O investigador He Jiankui, conhecido por ter editado os genes de dois embriões humanos em 2018, tinha anunciado no fim-de-semana que estava a considerar fazer investigação em Hong Kong. Tinha dito que lhe tinha sido concedido um visto de entrada no país, mas esta terça-feira foi revogado. O cientista chinês é acusado de ter mentido nos formulários de pedido de entrada no território, de acordo com o jornal South China Morning Post.

Em Novembro de 2019, o cientista surpreendeu todo o mundo com o anúncio dos primeiros bebés geneticamente modificados para resistir à infecção pelo vírus da imunodeficiência humana (VIH). He Jiankui foi condenado a três anos de prisão por falsificação de documentos sobre a ética da investigação e pela experiência científica com dois embriões (as gémeas Lulu e Nana, que nasceram em Novembro de 2018).

O anúncio dos primeiros bebés geneticamente modificados motivou um longo debate sobre a ética da modificação genética em humanos, considerada “absurda e altamente irresponsável” por Lluis Montoliu, investigador do Centro Nacional para a Biotecnologia espanhol (em Madrid) e presidente fundador da ARRIGE – Associação para a Investigação Responsável e Inovação na Edição do Genoma.

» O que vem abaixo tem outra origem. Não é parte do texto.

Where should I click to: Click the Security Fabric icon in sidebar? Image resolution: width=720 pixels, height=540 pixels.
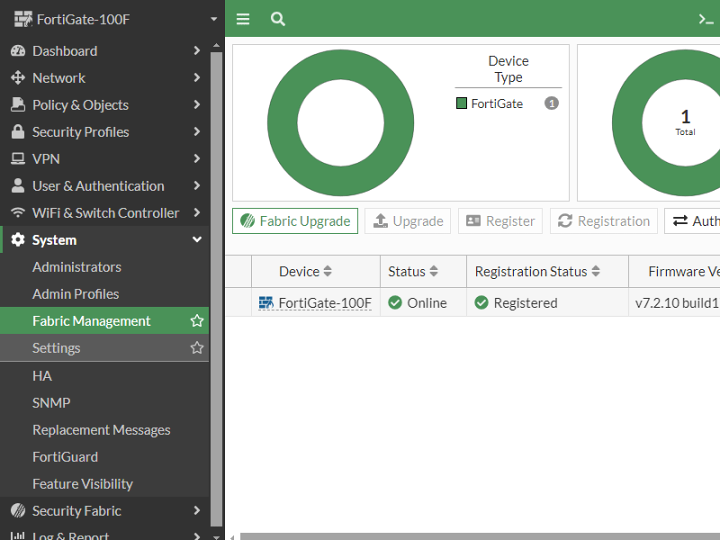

No início deste ano, He Jiankui anunciou a criação do Instituto de Investigação em Doenças Raras – nomeado como Laboratório He Jiankui –, um laboratório sem fins lucrativos que estará localizado num escritório em Pequim (China). O cientista chinês dizia que o intuito é desenvolver tratamento para doenças raras com origem genética em crianças e adultos (e não em embriões).

A entrada em Hong Kong tinha sido anunciada como parte de um programa local de atracção de trabalhadores qualificados estrangeiros para esta região administrativa da China, onde também pretendia investigar terapias genéticas para doenças raras. De acordo com declarações das autoridades locais, citadas pelo jornal The Guardian, foi lançada uma investigação criminal relativamente aos “falsos testemunhos” dados no formulário.

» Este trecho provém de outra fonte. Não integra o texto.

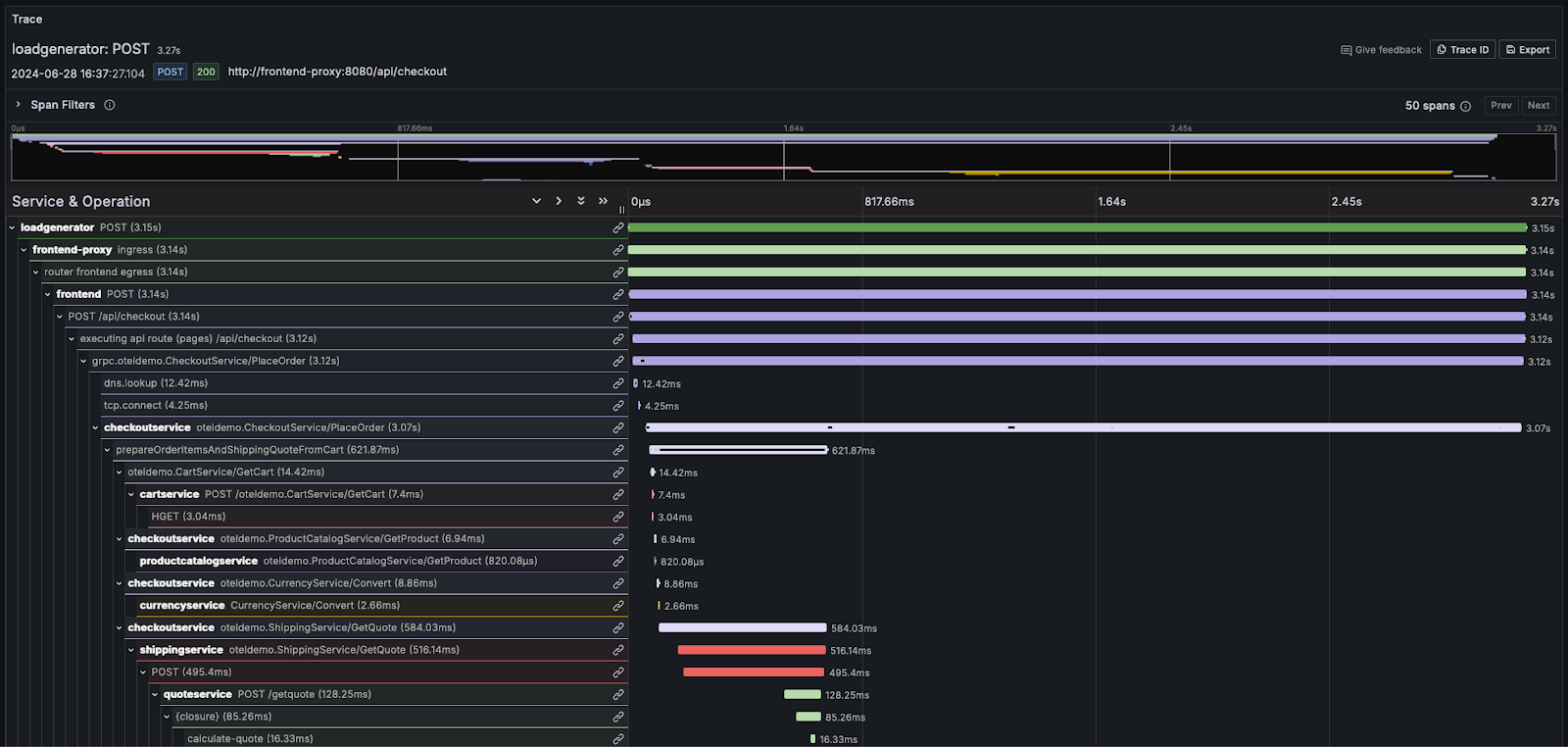Click link icon on the loadgenerator POST row
This screenshot has height=747, width=1568.
618,227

O secretário do Trabalho de Hong Kong, Chris Sun Yuk-han, referiu, segundo o jornal The Standard, que “os candidatos a este concurso para talentos não têm de declarar os seus antecedentes criminais”, pelo que ainda não existe uma informação oficial sobre o motivo desta recusa ou em que ponto He Jiankui terá mentido.

Silêncio no regresso à ribalta

Este ano, He Jiankui regressou às aparições públicas. Além da criação do seu instituto de investigação, o cientista chinês esteve também presente, via online, num encontro sobre bioética a 11 de Fevereiro, organizado pela Universidade de Kent (Reino Unido). Mas recusou aí a falar sobre as experiências realizadas em 2018 em embriões humanos, apesar de ter prometido que o faria.

O investigador chinês, como relata a revista Nature, tinha concordado em discutir questões relacionadas com a técnica de edição genética utilizada (CRISPR-9) e com a ética destas experiências. Ainda assim, numa publicação na rede social Twitter, He Jiankui afirmou que “não está pronto para falar da sua experiência nos últimos três anos”. No mesmo texto, o cientista cancelou a sua presença, em Março, na Conferência Internacional de Edição Genética.

Em Janeiro deste ano, numa entrevista ao jornal El País, He Jiankui não respondeu directamente às perguntas sobre as experiências realizadas em embriões humanos: “Aprendi que fiz as coisas muito depressa. As minhas próximas investigações serão transparentes e abertas a todo o mundo. Os avanços serão publicados nas redes sociais e existirá uma equipa internacional de cientistas que vai rever o nosso trabalho.”

Ainda na mesma entrevista, o investigador chinês afirmava que daria explicações sobre estas experiências que o tornaram famoso em congressos científicos ao longo deste ano – algo que não aconteceu na primeira oportunidade, na Universidade de Kent.